• _SUPPLIED INFORMATION_:

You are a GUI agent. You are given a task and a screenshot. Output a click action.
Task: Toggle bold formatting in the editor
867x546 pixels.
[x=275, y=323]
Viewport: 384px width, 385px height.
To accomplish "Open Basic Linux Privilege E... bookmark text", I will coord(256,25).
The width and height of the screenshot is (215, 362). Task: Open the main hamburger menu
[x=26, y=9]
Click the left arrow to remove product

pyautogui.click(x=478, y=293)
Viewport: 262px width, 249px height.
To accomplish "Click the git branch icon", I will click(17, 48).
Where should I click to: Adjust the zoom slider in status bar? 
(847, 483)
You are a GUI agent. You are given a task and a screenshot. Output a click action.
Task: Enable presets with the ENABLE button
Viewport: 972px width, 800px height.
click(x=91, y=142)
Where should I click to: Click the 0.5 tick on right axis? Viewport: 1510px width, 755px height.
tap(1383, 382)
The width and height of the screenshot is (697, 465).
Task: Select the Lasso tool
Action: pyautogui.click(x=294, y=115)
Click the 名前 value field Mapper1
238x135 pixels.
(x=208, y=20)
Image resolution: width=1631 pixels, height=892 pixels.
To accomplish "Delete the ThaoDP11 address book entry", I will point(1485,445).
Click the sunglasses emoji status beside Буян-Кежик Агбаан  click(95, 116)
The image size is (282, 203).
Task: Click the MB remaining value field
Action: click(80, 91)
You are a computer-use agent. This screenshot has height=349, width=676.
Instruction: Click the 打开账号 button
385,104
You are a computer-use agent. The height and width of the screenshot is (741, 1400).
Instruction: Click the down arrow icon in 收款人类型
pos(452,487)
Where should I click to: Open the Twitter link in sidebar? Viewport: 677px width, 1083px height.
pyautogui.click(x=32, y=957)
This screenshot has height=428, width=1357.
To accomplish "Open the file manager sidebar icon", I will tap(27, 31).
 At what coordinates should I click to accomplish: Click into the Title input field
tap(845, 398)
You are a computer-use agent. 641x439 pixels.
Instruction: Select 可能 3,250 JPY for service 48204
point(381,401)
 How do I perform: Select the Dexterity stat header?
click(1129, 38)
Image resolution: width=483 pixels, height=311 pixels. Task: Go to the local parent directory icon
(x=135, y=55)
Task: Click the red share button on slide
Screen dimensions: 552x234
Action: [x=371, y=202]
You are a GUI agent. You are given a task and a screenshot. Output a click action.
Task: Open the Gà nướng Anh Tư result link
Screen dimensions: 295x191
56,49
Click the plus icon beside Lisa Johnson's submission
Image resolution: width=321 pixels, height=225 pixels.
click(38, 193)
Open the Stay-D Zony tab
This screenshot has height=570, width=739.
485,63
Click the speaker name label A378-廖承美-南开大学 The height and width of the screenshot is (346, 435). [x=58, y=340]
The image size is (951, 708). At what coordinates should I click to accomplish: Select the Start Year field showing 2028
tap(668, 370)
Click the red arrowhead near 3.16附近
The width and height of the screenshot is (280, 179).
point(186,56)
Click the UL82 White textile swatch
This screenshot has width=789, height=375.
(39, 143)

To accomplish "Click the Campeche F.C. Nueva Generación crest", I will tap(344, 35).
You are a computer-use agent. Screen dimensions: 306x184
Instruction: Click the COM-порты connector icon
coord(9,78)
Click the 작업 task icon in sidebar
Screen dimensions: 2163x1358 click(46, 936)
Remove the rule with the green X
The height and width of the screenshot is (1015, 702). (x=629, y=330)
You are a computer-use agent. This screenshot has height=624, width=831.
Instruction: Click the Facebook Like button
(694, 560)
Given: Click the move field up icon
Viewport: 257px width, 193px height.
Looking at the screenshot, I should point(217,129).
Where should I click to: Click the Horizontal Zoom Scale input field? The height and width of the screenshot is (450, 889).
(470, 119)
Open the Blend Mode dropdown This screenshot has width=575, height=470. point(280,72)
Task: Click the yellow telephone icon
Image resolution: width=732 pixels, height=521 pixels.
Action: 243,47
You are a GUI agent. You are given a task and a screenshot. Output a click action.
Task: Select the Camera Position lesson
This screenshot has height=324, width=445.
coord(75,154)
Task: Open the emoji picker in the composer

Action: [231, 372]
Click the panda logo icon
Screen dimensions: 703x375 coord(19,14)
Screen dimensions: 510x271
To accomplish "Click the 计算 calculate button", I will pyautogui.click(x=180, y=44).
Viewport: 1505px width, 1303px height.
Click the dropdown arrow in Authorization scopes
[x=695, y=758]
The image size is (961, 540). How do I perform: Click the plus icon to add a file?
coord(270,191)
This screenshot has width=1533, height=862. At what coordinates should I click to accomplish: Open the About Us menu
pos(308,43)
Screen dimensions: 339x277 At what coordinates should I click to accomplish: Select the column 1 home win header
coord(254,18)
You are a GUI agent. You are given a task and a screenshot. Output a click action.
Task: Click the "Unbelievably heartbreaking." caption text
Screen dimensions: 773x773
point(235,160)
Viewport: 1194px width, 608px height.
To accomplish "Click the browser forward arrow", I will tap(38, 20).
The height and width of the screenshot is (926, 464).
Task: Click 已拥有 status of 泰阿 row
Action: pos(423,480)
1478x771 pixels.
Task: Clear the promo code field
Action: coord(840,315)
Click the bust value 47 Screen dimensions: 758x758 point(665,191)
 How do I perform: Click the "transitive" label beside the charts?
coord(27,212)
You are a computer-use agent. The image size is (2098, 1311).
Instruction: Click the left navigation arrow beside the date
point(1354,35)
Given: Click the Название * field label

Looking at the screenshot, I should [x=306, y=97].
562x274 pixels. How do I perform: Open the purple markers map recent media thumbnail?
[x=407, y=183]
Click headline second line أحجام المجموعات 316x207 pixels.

• _REQUIRED TASK_:
Copy all of the rows above verbatim, line for line.

• _EXERCISE SOLUTION_:
You are a GUI agent. You are given a task and a screenshot. Output a click action.
Task: Toggle bold formatting in the editor
867x546 pixels.
[x=275, y=323]
Viewport: 384px width, 385px height.
To accomplish "Open Basic Linux Privilege E... bookmark text", I will coord(256,25).
The width and height of the screenshot is (215, 362). Task: Open the main hamburger menu
[x=26, y=9]
Click the left arrow to remove product

pyautogui.click(x=478, y=293)
Viewport: 262px width, 249px height.
To accomplish "Click the git branch icon", I will click(17, 48).
Where should I click to: Adjust the zoom slider in status bar? 
(847, 483)
You are a GUI agent. You are given a task and a screenshot. Output a click action.
Task: Enable presets with the ENABLE button
Viewport: 972px width, 800px height.
click(x=91, y=142)
Where should I click to: Click the 0.5 tick on right axis? Viewport: 1510px width, 755px height.
tap(1383, 382)
The width and height of the screenshot is (697, 465).
Task: Select the Lasso tool
Action: pyautogui.click(x=294, y=115)
Click the 名前 value field Mapper1
238x135 pixels.
(x=208, y=20)
Image resolution: width=1631 pixels, height=892 pixels.
To accomplish "Delete the ThaoDP11 address book entry", I will point(1485,445).
Click the sunglasses emoji status beside Буян-Кежик Агбаан  click(95, 116)
The image size is (282, 203).
Task: Click the MB remaining value field
Action: click(80, 91)
You are a computer-use agent. This screenshot has height=349, width=676.
Instruction: Click the 打开账号 button
385,104
You are a computer-use agent. The height and width of the screenshot is (741, 1400).
Instruction: Click the down arrow icon in 收款人类型
pos(452,487)
Where should I click to: Open the Twitter link in sidebar? Viewport: 677px width, 1083px height.
pyautogui.click(x=32, y=957)
This screenshot has height=428, width=1357.
To accomplish "Open the file manager sidebar icon", I will tap(27, 31).
 At what coordinates should I click to accomplish: Click into the Title input field
tap(845, 398)
You are a computer-use agent. 641x439 pixels.
Instruction: Select 可能 3,250 JPY for service 48204
point(381,401)
 How do I perform: Select the Dexterity stat header?
click(1129, 38)
Image resolution: width=483 pixels, height=311 pixels. Task: Go to the local parent directory icon
(x=135, y=55)
Task: Click the red share button on slide
Screen dimensions: 552x234
Action: [x=371, y=202]
You are a GUI agent. You are given a task and a screenshot. Output a click action.
Task: Open the Gà nướng Anh Tư result link
Screen dimensions: 295x191
56,49
Click the plus icon beside Lisa Johnson's submission
Image resolution: width=321 pixels, height=225 pixels.
click(38, 193)
Open the Stay-D Zony tab
This screenshot has height=570, width=739.
485,63
Click the speaker name label A378-廖承美-南开大学 The height and width of the screenshot is (346, 435). [x=58, y=340]
The image size is (951, 708). At what coordinates should I click to accomplish: Select the Start Year field showing 2028
tap(668, 370)
Click the red arrowhead near 3.16附近
The width and height of the screenshot is (280, 179).
point(186,56)
Click the UL82 White textile swatch
This screenshot has width=789, height=375.
(39, 143)

To accomplish "Click the Campeche F.C. Nueva Generación crest", I will tap(344, 35).
You are a computer-use agent. Screen dimensions: 306x184
Instruction: Click the COM-порты connector icon
coord(9,78)
Click the 작업 task icon in sidebar
Screen dimensions: 2163x1358 click(46, 936)
Remove the rule with the green X
The height and width of the screenshot is (1015, 702). (x=629, y=330)
You are a computer-use agent. This screenshot has height=624, width=831.
Instruction: Click the Facebook Like button
(694, 560)
Given: Click the move field up icon
Viewport: 257px width, 193px height.
Looking at the screenshot, I should point(217,129).
Where should I click to: Click the Horizontal Zoom Scale input field? The height and width of the screenshot is (450, 889).
(470, 119)
Open the Blend Mode dropdown This screenshot has width=575, height=470. point(280,72)
Task: Click the yellow telephone icon
Image resolution: width=732 pixels, height=521 pixels.
Action: 243,47
You are a GUI agent. You are given a task and a screenshot. Output a click action.
Task: Select the Camera Position lesson
This screenshot has height=324, width=445.
coord(75,154)
Task: Open the emoji picker in the composer

Action: [231, 372]
Click the panda logo icon
Screen dimensions: 703x375 coord(19,14)
Screen dimensions: 510x271
To accomplish "Click the 计算 calculate button", I will pyautogui.click(x=180, y=44).
Viewport: 1505px width, 1303px height.
Click the dropdown arrow in Authorization scopes
[x=695, y=758]
The image size is (961, 540). How do I perform: Click the plus icon to add a file?
coord(270,191)
This screenshot has width=1533, height=862. At what coordinates should I click to accomplish: Open the About Us menu
pos(308,43)
Screen dimensions: 339x277 At what coordinates should I click to accomplish: Select the column 1 home win header
coord(254,18)
You are a GUI agent. You are given a task and a screenshot. Output a click action.
Task: Click the "Unbelievably heartbreaking." caption text
Screen dimensions: 773x773
point(235,160)
Viewport: 1194px width, 608px height.
To accomplish "Click the browser forward arrow", I will tap(38, 20).
The height and width of the screenshot is (926, 464).
Task: Click 已拥有 status of 泰阿 row
Action: pos(423,480)
1478x771 pixels.
Task: Clear the promo code field
Action: coord(840,315)
Click the bust value 47 Screen dimensions: 758x758 point(665,191)
 How do I perform: Click the "transitive" label beside the charts?
coord(27,212)
You are a computer-use agent. The image size is (2098, 1311).
Instruction: Click the left navigation arrow beside the date
point(1354,35)
Given: Click the Название * field label

Looking at the screenshot, I should [x=306, y=97].
562x274 pixels. How do I perform: Open the purple markers map recent media thumbnail?
[x=407, y=183]
Click headline second line أحجام المجموعات 316x207 pixels.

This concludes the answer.